December 14, 2016 at 10:28 am
JustMarie (12/14/2016)
starting with 2012 (I believe) that some previously unicode characters were accepted by non-unicode fields.
the original post said both the source table and destination table are on SQL Server 2014, so that may be a red herring, as both would have had that character right? If your SSIS package wasn't doing any transformations, then there's likely either a collation mismatch between the source table and the destination table, or the SSIS connections themselves had the wrong code page defined somewhere.
December 15, 2016 at 2:31 am
Hi,
Latin1_General_CI_AS is the collation at both source and destination (both of which are SQL server databases)
At source, the character is – (hyphen) and at destination, it is coming as û
Between Source and Destination, there is SSIS ETL package, and it is doing a basic one to one mapping without any Transformations.
Source, middle-man ETL, Destination all are Microsoft products, so, a good compatibility while data propagates.
Under SSIS, the settings are Code page 1252, Data type string [DT_STR] Length 100 precision 0 scale 0
Source and target both have data types as [varchar](100) NULL
thanks
December 15, 2016 at 3:09 am
Check hex view of your inbound string.
Chances are that hyphen is not actually a normal hyphen but in fact some UTF8 hyphen.
_____________
Code for TallyGenerator
December 15, 2016 at 3:22 am
Sergiy (12/15/2016)
Check hex view of your inbound string.Chances are that hyphen is not actually a normal hyphen but in fact some UTF8 hyphen.
Hi,
true, actually as a next step, i was trying to explore options to see raw bytes, than rely on what is shown on screen.
if it were unix kind of system I would use OD -c command (octal dump), could you please suggest how would I use hex view ? Can I do it from SSMS or do I need to do it from command line using sqlcmd etc?
thanks for your suggestion....
December 15, 2016 at 4:07 am
okay, I think I got the difference when i did the hex dump using convert(varbinary(max), sourcecolumn)
At source, the content looks like the character "En dash" with ASCII HEXcode of 96, which is DECIMAL 150 . Visually, on Screen using SSMS, it appears as hyphen.

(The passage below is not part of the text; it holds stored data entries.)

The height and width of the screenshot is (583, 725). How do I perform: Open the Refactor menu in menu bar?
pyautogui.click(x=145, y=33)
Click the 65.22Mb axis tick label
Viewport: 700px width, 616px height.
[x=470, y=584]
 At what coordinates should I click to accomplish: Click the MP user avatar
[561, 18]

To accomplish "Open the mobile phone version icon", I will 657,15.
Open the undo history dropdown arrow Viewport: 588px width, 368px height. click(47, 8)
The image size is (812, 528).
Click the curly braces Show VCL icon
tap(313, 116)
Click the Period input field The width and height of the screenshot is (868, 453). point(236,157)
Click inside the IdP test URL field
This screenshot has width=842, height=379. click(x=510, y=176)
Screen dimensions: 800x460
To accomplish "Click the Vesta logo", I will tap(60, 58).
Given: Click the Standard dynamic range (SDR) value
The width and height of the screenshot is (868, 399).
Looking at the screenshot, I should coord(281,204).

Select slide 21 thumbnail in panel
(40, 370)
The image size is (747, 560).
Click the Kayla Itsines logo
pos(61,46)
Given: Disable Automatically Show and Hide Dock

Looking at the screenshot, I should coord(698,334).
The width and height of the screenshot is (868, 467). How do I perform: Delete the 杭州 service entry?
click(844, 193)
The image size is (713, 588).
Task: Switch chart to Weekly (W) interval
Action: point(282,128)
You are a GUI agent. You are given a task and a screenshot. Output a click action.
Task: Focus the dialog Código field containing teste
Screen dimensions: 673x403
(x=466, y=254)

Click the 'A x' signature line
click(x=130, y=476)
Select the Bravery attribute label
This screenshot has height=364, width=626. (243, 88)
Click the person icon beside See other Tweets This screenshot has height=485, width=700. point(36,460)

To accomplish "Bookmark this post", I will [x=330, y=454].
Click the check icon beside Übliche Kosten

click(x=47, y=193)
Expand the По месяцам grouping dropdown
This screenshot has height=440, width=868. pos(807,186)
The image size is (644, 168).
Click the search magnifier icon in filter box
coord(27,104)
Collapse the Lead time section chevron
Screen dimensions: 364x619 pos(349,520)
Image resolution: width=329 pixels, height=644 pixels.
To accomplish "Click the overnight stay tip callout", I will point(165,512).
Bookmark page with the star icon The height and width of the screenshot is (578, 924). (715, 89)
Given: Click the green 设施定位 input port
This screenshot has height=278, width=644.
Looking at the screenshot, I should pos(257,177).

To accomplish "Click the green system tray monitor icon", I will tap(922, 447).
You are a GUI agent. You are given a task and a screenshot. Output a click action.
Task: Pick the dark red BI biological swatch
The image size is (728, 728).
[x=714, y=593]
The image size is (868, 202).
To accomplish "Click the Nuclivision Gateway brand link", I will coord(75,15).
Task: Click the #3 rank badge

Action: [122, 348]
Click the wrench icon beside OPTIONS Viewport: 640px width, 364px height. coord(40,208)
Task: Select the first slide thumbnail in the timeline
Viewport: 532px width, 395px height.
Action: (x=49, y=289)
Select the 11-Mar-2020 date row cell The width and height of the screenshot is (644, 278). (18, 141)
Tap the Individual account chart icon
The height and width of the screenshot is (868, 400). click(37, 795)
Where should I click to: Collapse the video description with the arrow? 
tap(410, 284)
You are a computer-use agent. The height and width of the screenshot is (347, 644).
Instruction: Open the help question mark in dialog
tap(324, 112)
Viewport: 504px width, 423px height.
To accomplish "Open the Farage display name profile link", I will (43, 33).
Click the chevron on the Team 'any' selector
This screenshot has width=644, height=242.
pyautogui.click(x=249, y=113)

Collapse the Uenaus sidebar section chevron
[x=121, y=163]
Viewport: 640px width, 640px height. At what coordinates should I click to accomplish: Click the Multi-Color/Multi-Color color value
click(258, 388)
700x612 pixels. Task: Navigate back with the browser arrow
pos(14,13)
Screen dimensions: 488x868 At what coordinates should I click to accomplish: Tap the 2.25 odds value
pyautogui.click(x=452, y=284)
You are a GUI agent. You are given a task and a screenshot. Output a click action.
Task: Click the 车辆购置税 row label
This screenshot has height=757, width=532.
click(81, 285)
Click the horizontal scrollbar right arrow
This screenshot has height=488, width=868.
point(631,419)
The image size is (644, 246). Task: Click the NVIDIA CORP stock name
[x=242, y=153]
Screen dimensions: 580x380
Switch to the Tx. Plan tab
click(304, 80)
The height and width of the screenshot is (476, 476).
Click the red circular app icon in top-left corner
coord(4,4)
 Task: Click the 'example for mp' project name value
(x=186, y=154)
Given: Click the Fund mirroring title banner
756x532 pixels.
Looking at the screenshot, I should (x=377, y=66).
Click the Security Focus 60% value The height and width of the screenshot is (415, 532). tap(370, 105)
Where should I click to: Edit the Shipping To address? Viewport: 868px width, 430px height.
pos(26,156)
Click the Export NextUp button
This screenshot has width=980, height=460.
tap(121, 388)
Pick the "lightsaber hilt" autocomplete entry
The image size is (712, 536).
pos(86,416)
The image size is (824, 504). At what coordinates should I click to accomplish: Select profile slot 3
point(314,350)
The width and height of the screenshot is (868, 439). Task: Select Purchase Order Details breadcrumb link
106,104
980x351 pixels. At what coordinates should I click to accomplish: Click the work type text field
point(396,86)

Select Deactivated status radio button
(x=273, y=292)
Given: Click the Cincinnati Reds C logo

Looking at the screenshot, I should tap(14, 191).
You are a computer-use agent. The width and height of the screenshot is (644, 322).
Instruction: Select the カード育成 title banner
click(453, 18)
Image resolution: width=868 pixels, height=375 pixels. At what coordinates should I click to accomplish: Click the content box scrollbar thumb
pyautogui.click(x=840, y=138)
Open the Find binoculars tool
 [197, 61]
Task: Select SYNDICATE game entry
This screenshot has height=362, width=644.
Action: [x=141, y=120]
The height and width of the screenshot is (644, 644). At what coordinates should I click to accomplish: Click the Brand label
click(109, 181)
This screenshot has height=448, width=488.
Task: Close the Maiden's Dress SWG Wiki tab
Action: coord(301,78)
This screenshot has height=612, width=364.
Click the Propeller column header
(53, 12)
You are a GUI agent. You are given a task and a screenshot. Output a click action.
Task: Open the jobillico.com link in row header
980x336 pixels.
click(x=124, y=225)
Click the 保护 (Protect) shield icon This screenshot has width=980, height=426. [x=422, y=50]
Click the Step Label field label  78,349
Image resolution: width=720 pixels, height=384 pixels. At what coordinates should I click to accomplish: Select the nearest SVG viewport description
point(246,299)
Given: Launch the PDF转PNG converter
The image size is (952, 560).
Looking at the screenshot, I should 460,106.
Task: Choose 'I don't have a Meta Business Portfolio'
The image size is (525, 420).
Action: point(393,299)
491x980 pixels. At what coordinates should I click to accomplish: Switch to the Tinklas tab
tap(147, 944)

Whereas, at destination, it is appearing as Latin small letter u with circumflex, which is û, with ASCII HEX code of FB, which is DECIMAL 251.
VARCHAR stores 1 Character per byte. So, maximum ASCII codes it can store are 256, so, both these characters can be comfortably stored without internal tampering, behind the scenes.
Then, why is characters getting deformed?
thanks
December 15, 2016 at 4:36 am
etl2016 (12/15/2016)
okay, I think I got the difference when i did the hex dump using convert(varbinary(max), sourcecolumn)At source, the content looks like the character "En dash" with ASCII HEXcode of 96, which is DECIMAL 150 . Visually, on Screen using SSMS, it appears as hyphen.
Whereas, at destination, it is appearing as Latin small letter u with circumflex, which is û, with ASCII HEX code of FB, which is DECIMAL 251.
VARCHAR stores 1 Character per byte. So, maximum ASCII codes it can store are 256, so, both these characters can be comfortably stored without internal tampering, behind the scenes.
Then, why is characters getting deformed?
thanks
What is the character right before the dash, and right before û?